To consider whether this uplift was directly attributable to the changes to Stamp Duty thresholds, the first step is to consider what happened in April/May in previous years. In that period in 2013 applications lifted 22 per cent and in 2012 they lifted 30 per cent. This pattern was repeated every year with the exception of 2011 and 2008 (although new dwelling applications rose 4 per cent that year).
When you unpack the data further you begin to question whether the uplift this year was solely fuelled by the Stamp Duty changes as the increase was mainly due to applications for new housing (56 per cent increase) rather than existing housing (15 per cent increase). Existing housing applications are normally significantly higher than new housing so percentages can be misleading but in this case the number of applications increased by 378 for new construction and 153 for existing.
Logically, if the Stamp Duty changes were the major factor this year, there should have been a surge in existing housing however applications for the First Home Owner Grant for new dwellings reached 49 per cent of the total number of applications in May, the second highest ratio on record.

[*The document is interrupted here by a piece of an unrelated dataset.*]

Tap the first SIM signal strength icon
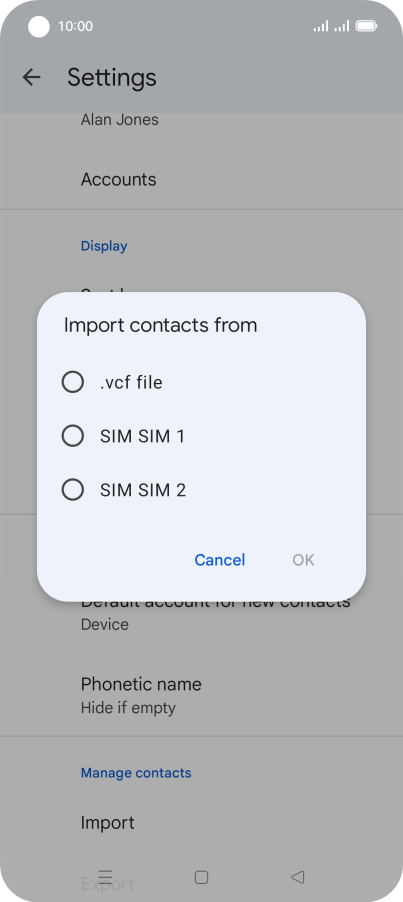403x902 pixels. tap(321, 26)
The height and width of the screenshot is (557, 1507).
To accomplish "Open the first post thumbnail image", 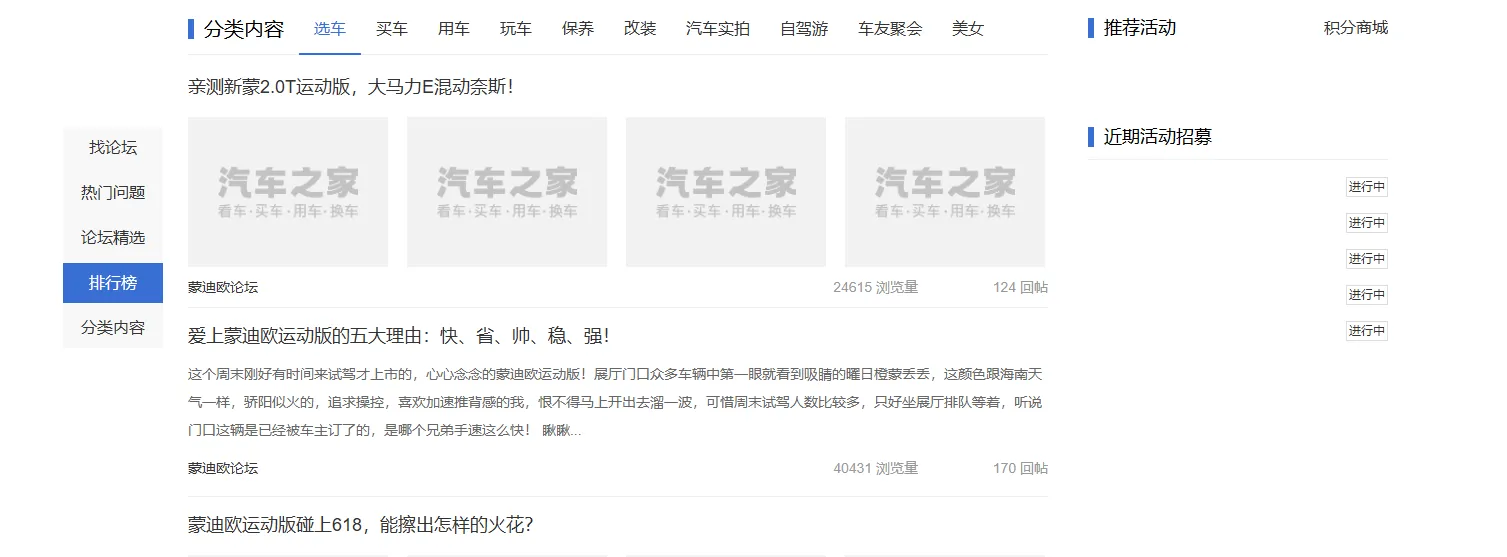I will coord(288,192).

The previous record, of 50 per cent share of the total applications, was in October 2009. Historically FHOG applications for new homes have averaged 26 per cent of total applications.
Treasury does not release “seasonally adjusted figures” so we looked at the new versus existing for April/May in previous years and the same pattern was evident in most years ie, in 2013 applications lifted 35 per cent (new) and 16 per cent (existing), in 2011 the uplift was 56 per cent (new) and 12 per cent (existing). That pattern was repeated in most years.
The market responds to arrange of stimulus from interest rates to product availability and it is important to understand what the drivers are that push sales up, or down.